The `nameserver` entry in /etc/resolv.conf _is_ replaced indeed. I never cared as in my case, it's the same nameserver anyways, working the same no matter whether it's accessed via IPv4 or IPv6.

I assume it should be possible to have both entries and resolvconf(8) would be a good starting point to look at…

*edit:* Had a quick look, it seems (base) /sbin/dhclient-script optionally supports resolvconf(8), but only supplies the interface name, not a protocol (like "dhcp" as opposed to "dhcp6"), so resolvconf(8) would have a chance to merge multiple configs for the same interface.

Even worse, /usr/local/sbin/dhclient-script installed by net/isc-dhcp44-client (which is used for dhcp6 by dual-dhclient) doesn't seem to support resolvconf(8) at all.

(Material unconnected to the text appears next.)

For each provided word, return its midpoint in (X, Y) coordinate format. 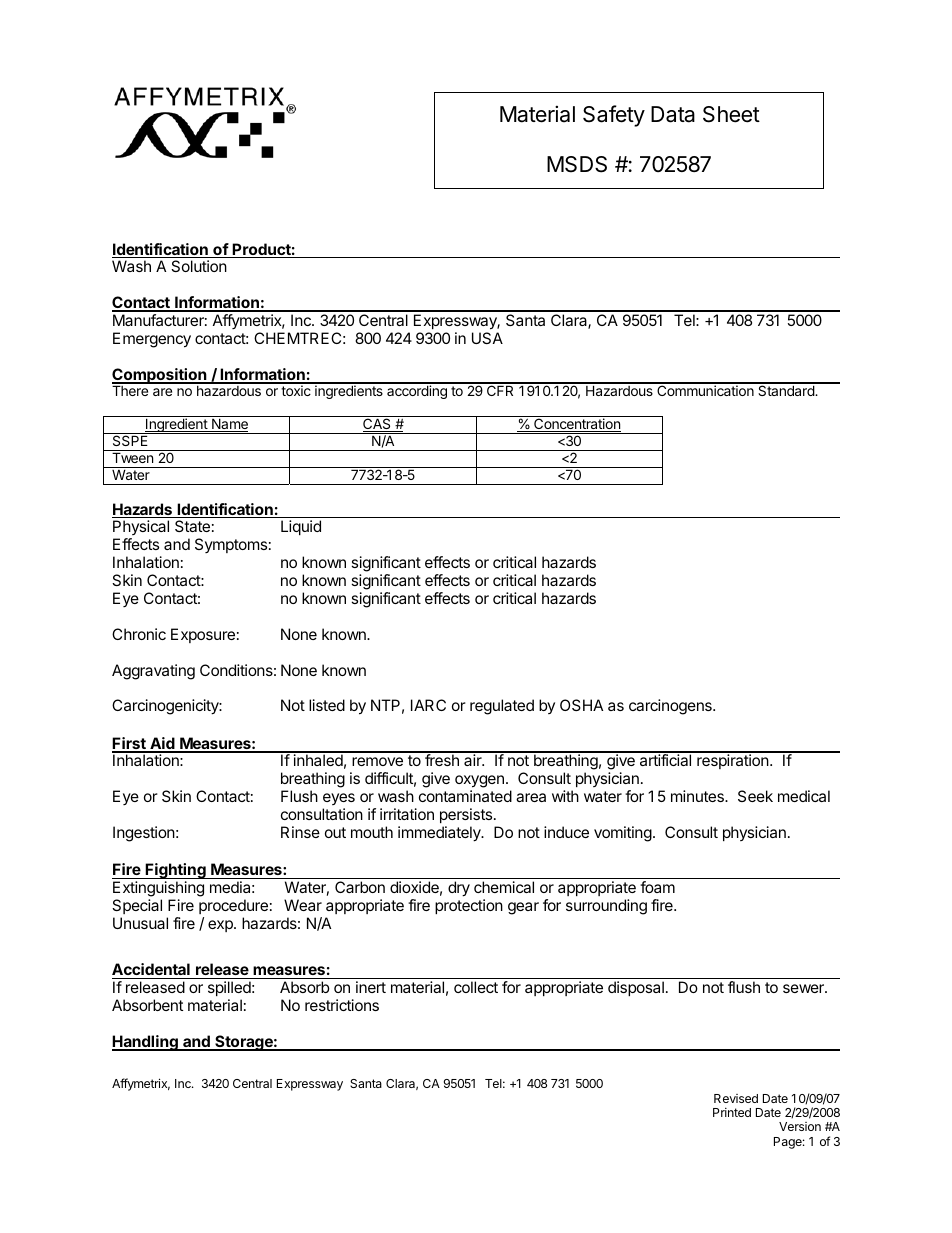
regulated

All this can be solved, would be quite some work


----------



## youxiaojie (Oct 11, 2021)

Zirias said:


> The `nameserver` entry in /etc/resolv.conf _is_ replaced indeed. I never cared as in my case, it's the same nameserver anyways, working the same no matter whether it's accessed via IPv4 or IPv6.
> 
> I assume it should be possible to have both entries and resolvconf(8) would be a good starting point to look at…
> 
> ...


in linux they add both dhcp v4 and v6 from dhcp server, I do hope so, so I want to discussed with you, where or which script in charge of adding dns to resolv.conf


----------



## zirias@ (Oct 11, 2021)

youxiaojie said:


> in linux they add both dhcp v4 and v6 from dhcp server, I do hope so, so I want to discussed with you, where or which script in charge of adding dns to resolv.conf


The thing here is: this is all done with scripting. DHCP clients just call a script to do whatever network configuration is necessary. I'd say there is no "in Linux", as these scripts are probably maintained by Linux "distributions". So if your experience is that this works as you expect in Linux dist A, there's no guarantee whatsoever in Linux dist B.

But back to FreeBSD, the situation isn't great (as outlined above). You can fix it yourself of course. The script executed is configurable, see dhclient.conf(5). "Just" fix it yourself (copy and edit the script and point dhclient.conf to your own script).

I think it should be fixed upstream, both for base (add the "protocol" to the resolvconf(8) invocation) and the net/isc-dhcp44-client port (add support for resolvconf(8)). Someone would have to do the work and submit a patch. DHCPv6 is optional for IPv6, SLAAC is preferred, so the support for DHCPv6 is sometimes quite lacking


----------



## youxiaojie (Oct 15, 2021)

you are expert in bsd and linux, yes, different distribution of linux may have different script.
*"
edit:* Had a quick look, it seems (base) /sbin/dhclient-script optionally supports resolvconf(8), but only supplies the interface name, not a protocol (like "dhcp" as opposed to "dhcp6"), so resolvconf(8) would have a chance to merge multiple configs for the same interface.

Even worse, /usr/local/sbin/dhclient-script installed by net/isc-dhcp44-client (which is used for dhcp6 by dual-dhclient) doesn't seem to support resolvconf(8) at all.
"

this is the key points.

for interesting in dhcp v6 is because of our campus wifi with 802.1x
do you farimiliar with 802.1x 's config in bsd? I find little documents.
they use dhcp v6 to get a /128 address

great thanks for your patience!


----------



## grahamperrin@ (Oct 16, 2021)

I can't answer the TCP/IPv6 aspect, sorry.



youxiaojie said:


> … campus wifi with 802.1x
> 
> do you farimiliar with 802.1x 's config in bsd? …



If it's eduroam, *WiFimgr* (WiFi Networks Manager) can configure wpa_supplicant.conf(5) for you. net-mgmt/wifimgr

*Caution*: /etc/wpa_supplicant.conf will probably include your passphrase, human-readable, so it's good to have this area of the file system encrypted. If you chose GELI encryption – with an excellent passphrase – when you installed FreeBSD, you should be OK.


----------